Я ужаснулся, явственно представив себе все, о чем он мне сказал.
У каждой женщины есть два возлюбленных. Один — идеальный, воображаемый, о котором она мечтает с юных лет, этакий сказочный принц, ищущий свою Золушку, прекрасный как ангел. Она продолжает мечтать о нем и в серые дни своего унылого замужества, радуясь, когда в известных романтических обстоятельствах ей вдруг повстречается некто, отдаленно напоминающий ее идеал, который она продолжает искать в романах, в фильмах, в театре. И другой — возлюбленный реальный, кому она впервые отдала тело и душу, жаждущую любви. И оба они, как два товарища по несчастью, как два кровных брата, стоят в роли утешителей у ложа смертельно тоскующей девушки, потом женщины, потом старушки — ведь женщины боятся одиночества — а любой мужчина, кроме этих двоих, для нее — пустое место…
Меня не удивляло, что Отомар мучился от ревности: он ревновал к давно умершему деревенскому парню Франтишеку — к первой марженкиной любви, ревновал к боярину, и, может быть, ко мне.
Мы значили для его любимой жены нечто гораздо большее, чем он — посторонний адвокат!
В те дни я получил от какого-то студента философии оттиск его статьи в журнале «Ческа мысль» {146} — «Диалектическое исследование эстетических ценностей».
«Многоуважаемый господин писатель! Я тот самый гимназист, который слушал вашу лекцию шесть лет тому назад и сидел в первом ряду, а потом еще подходил к вам во время перерыва. Может быть, вы и вспомните меня. Я еще тогда решил посвятить себя изучению чистой философии…»
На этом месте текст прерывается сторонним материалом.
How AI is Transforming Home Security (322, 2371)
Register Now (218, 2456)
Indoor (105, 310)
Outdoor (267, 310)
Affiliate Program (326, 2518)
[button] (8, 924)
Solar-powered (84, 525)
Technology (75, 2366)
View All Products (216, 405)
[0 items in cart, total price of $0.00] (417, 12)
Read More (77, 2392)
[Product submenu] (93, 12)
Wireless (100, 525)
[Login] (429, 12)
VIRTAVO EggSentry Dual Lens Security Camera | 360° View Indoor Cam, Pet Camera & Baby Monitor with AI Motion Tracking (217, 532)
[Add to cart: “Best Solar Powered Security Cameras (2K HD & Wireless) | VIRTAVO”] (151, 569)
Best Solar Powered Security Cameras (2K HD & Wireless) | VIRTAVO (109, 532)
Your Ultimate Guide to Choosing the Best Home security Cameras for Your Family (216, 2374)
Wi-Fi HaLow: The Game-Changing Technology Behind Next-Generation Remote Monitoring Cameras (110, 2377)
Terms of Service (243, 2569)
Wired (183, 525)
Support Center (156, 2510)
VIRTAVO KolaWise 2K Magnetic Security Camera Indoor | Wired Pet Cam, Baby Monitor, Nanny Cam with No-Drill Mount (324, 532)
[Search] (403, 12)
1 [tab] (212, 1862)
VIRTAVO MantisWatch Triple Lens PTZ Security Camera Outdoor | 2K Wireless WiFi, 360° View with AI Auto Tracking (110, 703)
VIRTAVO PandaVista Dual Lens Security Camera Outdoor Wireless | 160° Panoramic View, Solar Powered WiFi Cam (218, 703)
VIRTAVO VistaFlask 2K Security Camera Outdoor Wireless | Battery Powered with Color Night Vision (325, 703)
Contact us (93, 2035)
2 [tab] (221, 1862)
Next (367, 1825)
Вот видите! Стало быть, я не напрасно приезжал в тот город. В итоге поездки мы имеем: счастливую супружескую пару, которую уже вторично навестил аист, одну кандидатскую диссертацию, и еще — дружбу с Отомаром, прочистившую мне мозги! И это, разумеется, не все, и если покопаться как следует, определенно найдешь что-то еще, не пропавшее даром! Наверняка какие-то мои слова запали в чьи-то души, проникли в кровь, вошли в сознание, дали свои всходы, а потом вновь всплыли в рассуждениях, мыслях, оценках, поступках. Вполне вероятно, что в эту самую минуту одна из выпускниц учительского института ведет урок и излагает детям мои же идеи, только облеченные в более простые слова. Может быть, даже пан секретарь Гимеш, получивший — при поддержке пани Мери — пост директора городской управы, или глухой старик, весовщик с сахарного завода… как-то… где-то… одним взглядом, словом, жестом… кто знает? Кто может сказать что-нибудь наверняка? Ведь влияния духовные, проникая в нас, циркулируют где-то внутри по сложным спиралям, оседают в хитросплетении парабол, откладываются в глубинах души и вновь проступают в сгустках мысли, но уже в ином виде, претерпев всевозможные изменения.
Бьюсь об заклад!
Я не был свечкой, коптившей небо, неизвестно для чего и зачем; горевшей без всякой цели, просто так; и никому не нужной, разве только — горсточке дилетантов устроителей, создававших видимость деятельности, чтобы переплюнуть соседний город да чуточку погреться в неверных лучах сомнительной писательской славы.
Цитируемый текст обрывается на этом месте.